Er zijn nu tenminste vier rechterlijke uitspraken waarin wordt geoordeeld dat bij een weigering om passende arbeid te verrichten slechts loon geweigerd mag worden voor het deel waarop de passende arbeid betrekking zou hebben. Eerst kwam het gerechtshof Amsterdam in 2005 tot dat oordeel met de motivering dat de wetsgeschiedenis geen aanleiding geeft voor het tegendeel en dat dit redelijkerwijs moet worden aangenomen.
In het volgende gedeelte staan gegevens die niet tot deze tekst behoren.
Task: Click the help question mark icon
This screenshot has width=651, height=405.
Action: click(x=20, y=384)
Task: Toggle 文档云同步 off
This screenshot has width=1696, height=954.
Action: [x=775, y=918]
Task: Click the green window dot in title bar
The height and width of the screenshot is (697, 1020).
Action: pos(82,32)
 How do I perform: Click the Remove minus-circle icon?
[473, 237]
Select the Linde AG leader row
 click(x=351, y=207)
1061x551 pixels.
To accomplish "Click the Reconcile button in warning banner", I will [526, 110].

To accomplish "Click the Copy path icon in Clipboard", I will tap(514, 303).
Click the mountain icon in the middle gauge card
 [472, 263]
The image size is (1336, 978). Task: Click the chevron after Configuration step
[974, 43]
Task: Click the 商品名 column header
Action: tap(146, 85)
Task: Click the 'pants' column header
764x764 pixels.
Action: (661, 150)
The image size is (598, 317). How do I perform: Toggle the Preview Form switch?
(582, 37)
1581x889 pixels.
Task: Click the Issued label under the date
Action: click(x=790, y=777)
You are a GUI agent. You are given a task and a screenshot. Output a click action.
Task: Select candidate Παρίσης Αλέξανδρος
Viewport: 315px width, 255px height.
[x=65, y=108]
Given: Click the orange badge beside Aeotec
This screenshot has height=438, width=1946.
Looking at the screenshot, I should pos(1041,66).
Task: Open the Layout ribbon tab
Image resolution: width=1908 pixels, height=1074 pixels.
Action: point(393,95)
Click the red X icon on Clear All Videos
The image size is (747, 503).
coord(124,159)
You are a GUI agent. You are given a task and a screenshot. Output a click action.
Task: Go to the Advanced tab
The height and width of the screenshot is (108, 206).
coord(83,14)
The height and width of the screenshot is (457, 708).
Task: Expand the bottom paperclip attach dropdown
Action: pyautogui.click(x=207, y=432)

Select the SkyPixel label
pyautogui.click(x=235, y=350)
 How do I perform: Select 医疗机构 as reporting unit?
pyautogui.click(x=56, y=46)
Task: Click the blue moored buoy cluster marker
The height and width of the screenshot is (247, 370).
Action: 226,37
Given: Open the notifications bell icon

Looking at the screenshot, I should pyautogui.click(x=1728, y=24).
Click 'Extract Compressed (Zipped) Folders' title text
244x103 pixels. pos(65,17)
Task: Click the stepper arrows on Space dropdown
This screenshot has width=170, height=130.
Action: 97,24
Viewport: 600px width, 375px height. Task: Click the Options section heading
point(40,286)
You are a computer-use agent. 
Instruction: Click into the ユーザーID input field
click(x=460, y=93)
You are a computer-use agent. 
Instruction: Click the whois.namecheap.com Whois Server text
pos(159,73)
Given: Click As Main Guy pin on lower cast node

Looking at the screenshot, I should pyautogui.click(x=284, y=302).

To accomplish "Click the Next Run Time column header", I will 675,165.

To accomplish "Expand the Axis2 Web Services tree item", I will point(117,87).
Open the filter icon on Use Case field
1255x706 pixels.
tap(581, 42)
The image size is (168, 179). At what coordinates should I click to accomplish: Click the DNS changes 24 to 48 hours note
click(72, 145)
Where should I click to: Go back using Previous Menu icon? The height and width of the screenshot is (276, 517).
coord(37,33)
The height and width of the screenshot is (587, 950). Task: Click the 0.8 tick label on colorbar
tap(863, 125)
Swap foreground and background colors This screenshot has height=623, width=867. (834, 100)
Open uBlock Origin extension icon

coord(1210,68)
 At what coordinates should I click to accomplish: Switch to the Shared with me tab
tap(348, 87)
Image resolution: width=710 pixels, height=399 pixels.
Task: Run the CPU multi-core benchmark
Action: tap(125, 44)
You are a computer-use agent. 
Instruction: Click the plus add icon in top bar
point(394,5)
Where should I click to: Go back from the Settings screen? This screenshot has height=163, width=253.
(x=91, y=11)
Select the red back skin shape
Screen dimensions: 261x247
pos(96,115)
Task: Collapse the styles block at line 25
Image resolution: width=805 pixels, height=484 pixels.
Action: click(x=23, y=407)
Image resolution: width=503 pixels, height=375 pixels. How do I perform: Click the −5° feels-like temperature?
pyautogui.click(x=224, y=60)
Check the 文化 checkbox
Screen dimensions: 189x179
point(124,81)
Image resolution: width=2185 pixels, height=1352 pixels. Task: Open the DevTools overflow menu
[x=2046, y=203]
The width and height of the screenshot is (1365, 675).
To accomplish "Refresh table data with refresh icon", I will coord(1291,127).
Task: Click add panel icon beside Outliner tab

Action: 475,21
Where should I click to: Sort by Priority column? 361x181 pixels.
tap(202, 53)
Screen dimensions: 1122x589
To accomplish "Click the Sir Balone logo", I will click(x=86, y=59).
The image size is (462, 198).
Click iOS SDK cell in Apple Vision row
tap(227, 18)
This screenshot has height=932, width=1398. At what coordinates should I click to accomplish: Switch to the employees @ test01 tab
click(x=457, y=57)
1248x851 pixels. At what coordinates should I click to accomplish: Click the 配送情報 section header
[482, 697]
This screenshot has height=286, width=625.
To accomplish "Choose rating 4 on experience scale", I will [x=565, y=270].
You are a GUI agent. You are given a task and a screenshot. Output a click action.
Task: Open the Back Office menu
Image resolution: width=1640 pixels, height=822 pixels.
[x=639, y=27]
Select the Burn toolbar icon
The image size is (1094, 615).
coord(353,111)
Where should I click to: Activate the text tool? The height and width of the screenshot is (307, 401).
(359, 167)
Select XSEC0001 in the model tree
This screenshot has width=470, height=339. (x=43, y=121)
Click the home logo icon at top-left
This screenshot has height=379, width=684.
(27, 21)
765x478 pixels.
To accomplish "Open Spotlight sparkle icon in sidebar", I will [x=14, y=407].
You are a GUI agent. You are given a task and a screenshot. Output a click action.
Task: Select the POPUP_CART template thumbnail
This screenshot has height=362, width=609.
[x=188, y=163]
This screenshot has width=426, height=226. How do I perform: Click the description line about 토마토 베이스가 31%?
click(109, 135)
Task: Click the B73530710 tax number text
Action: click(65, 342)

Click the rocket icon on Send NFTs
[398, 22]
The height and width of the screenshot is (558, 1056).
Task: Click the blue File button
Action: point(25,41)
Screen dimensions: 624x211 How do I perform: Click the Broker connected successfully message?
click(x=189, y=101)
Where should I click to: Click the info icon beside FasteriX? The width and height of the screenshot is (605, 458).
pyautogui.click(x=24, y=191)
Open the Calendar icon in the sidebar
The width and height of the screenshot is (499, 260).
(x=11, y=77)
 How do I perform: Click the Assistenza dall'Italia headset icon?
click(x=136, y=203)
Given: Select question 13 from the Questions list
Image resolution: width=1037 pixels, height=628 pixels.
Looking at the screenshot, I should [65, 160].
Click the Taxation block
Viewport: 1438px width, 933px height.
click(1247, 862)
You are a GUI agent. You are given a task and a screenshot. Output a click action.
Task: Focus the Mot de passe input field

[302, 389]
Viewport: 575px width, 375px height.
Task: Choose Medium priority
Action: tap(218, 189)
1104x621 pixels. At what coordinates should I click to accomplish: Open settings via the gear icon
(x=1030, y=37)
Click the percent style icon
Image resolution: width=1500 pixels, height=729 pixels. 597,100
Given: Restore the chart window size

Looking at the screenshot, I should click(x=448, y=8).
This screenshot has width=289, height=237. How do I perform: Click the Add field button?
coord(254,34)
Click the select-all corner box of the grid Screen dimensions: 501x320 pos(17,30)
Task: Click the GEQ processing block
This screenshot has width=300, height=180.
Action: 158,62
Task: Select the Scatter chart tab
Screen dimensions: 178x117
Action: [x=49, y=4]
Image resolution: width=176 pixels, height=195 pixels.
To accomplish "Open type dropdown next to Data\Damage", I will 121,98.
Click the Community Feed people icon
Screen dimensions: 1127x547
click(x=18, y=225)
De kantonrechter Utrecht en de kantonrechter Breda sloten zich in 2009 met zoveel woorden bij het arrest van het hof Amsterdam aan. De kantonrechter Enschede meent in het bovenbedoelde vonnis dezelfde conclusie uit de tekst van de wet te kunnen trekken. Drie van de vier genoemde uitspraken zijn gebaseerd op de stelling van het hof Amsterdam dat de wetsgeschiedenis over dit onderwerp zwijgt. Deze stelling is echter niet juist. Uit de Memorie van Toelichting van de Wet uitbreiding loondoorbetalingsverplichting bij ziekte (WULBZ) blijkt dat in beginsel gehele weigering van het loon dient plaats te vinden en dat werknemers tegen onbillijke uitkomsten worden beschermd doordat de werkgever niet het gehele loon mag weigeren als dat “naar maatstaven van redelijkheid en billijkheid onaanvaardbaar” zou zijn. De rechter kan daardoor wel tot de conclusie komen dat volledige loonweigering onaanvaardbaar is, maar de lat ligt daarvoor veel hoger dan de rechters in bovengenoemde uitspraken aannemen. “Naar maatstaven van redelijkheid en billijkheid onaanvaardbaar” is namelijk een norm die verder gaat dan alleen onredelijk of alleen onbillijk. Werkgevers kunnen wat ons betreft dus in beginsel wel degelijk weigeren het gehele loon te betalen als werknemers weigeren passende arbeid te verrichten.